Train a neural network to predict a mathematical invariant (e.g., Kazhdan-Lusztig polynomial) from a structural input (e.g., Bruhat graph)
Use saliency analysis (gradients of the learned function) to identify which parts of the input structure most influence the output
Mathematicians inspect these high-saliency sub-structures to formulate precise conjectures about the underlying mathematical relationship

Evaluation Highlights

Graph Neural Network achieved ~98% accuracy predicting Kazhdan-Lusztig polynomials from Bruhat graphs (trained on ~20,000 graphs)
Neural network-guided search found a counter-example to a graph theory conjecture (regarding eigenvalue λ and matching number µ) on a 19-vertex graph
Transformer model trained on matrices with Laplace-distributed eigenvalues generalized to positive-only eigenvalue matrices despite never seeing them during training

Breakthrough Assessment

7/10

While not proposing a new ML architecture, it successfully demonstrates a novel *workflow* (ML-guided intuition) that led to high-profile results in Nature, validating AI's utility in abstract math.

⚙️ Technical Details

Problem Definition

Setting: Supervised learning of a function ϕ: R^n -> R^m approximating a mathematical map, or optimization over a combinatorial space X to minimize/maximize a quantity Z.
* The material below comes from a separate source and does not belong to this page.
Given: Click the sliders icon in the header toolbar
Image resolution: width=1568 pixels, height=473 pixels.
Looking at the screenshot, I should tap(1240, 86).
Inputs: Mathematical objects encoded as vectors (e.g., permutation matrices, flattened graphs, sequence tokens)

Outputs: Predicted invariants (probabilities, coefficients) or construction steps for a counter-example

Pipeline Flow

Problem Selection (Noise-stable, High-dimensional)
Data Generation (Compute ground truth invariants)
Model Training (Supervised prediction or RL-based construction)
Analysis (Saliency maps or counter-example verification)

System Modules

Function Approximator

Learn the mapping from mathematical object to invariant

Model or implementation: Various (MLP for permutations, GNN for graphs, Transformer for linear algebra)

Saliency Analyzer

Identify influential substructures in the input to guide human intuition

Model or implementation: Gradient-based attribution (Vanilla Gradient)

Construction Agent

Construct counter-examples step-by-step

Model or implementation: MLP (Input: current graph state; Output: probability of adding edge)
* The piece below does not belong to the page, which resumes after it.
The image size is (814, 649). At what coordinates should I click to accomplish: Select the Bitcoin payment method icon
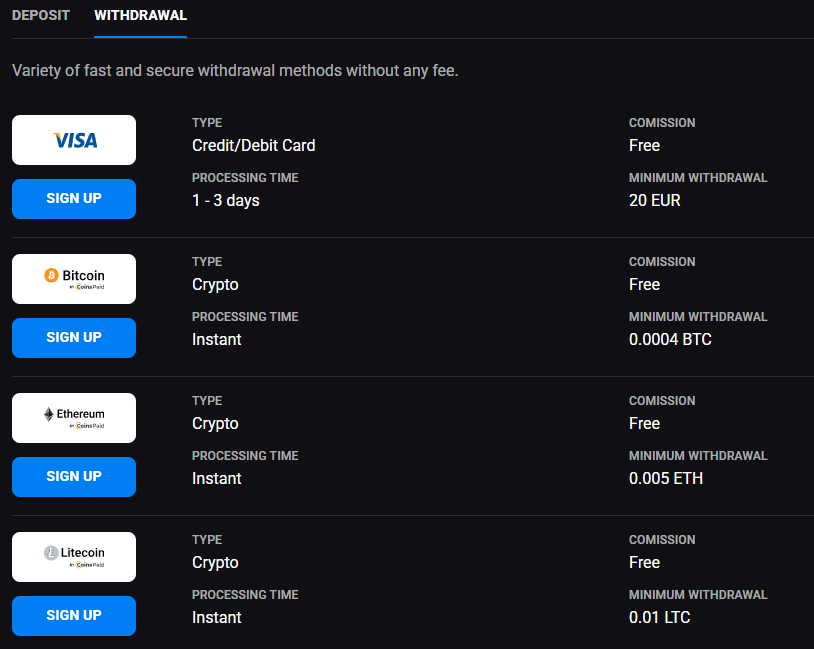73,278
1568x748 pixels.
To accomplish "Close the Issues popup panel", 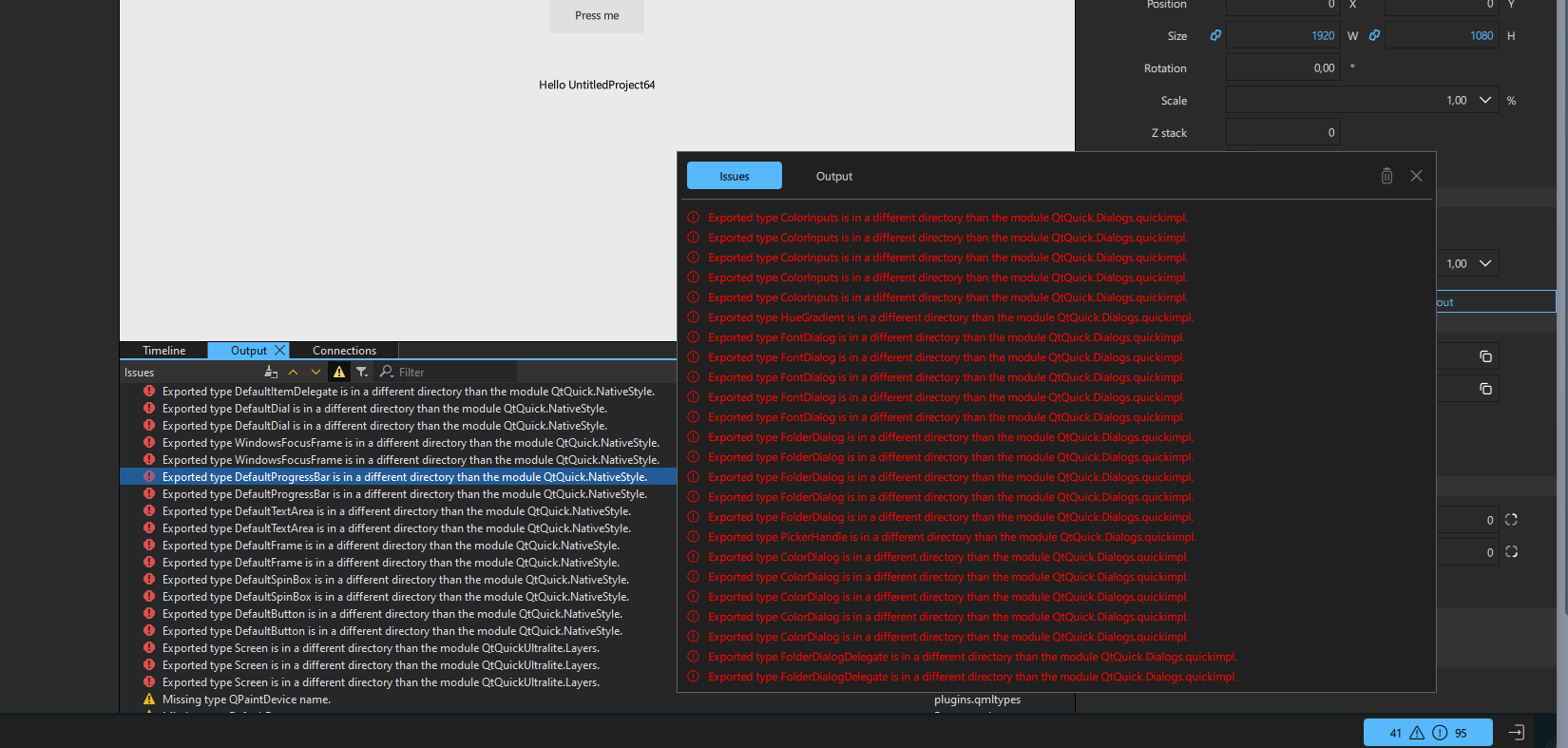I will pyautogui.click(x=1416, y=176).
Novel Architectural Elements

Integration of saliency analysis directly into the pure mathematics proof workflow to generate conjectures
Use of the cross-entropy method with neural networks to specifically minimize mathematical conjectures (finding counter-examples) rather than standard RL rewards

Modeling

Base Model: Varies by experiment: Simple MLPs (descent sets), Graph Neural Networks (Kazhdan-Lusztig), Transformers (linear algebra)

Training Method: Supervised Learning (for invariants) and Cross Entropy Method (for counter-examples)

Objective Functions:

Purpose: Minimize prediction error for invariant learning.

Formally: Cross Entropy Loss (for probability distributions) or MSE (for values).
Purpose: Minimize a graph-theoretic quantity Z to disprove a bound B.

Formally: Optimize network weights to generate graphs minimizing Z < 0 (where conjecture states Z >= 0).

Training Data:

Bruhat graphs: ~20,000 examples
Linear Algebra: Matrices with signed floating point numbers (3 sig figs)
Descent sets: Permutations of length n=35

Key Hyperparameters:

learning_rate: Not reported in the paper
batch_size: Not reported in the paper
layer_dimensions: 500 and 100 (for descent set MLP experiment)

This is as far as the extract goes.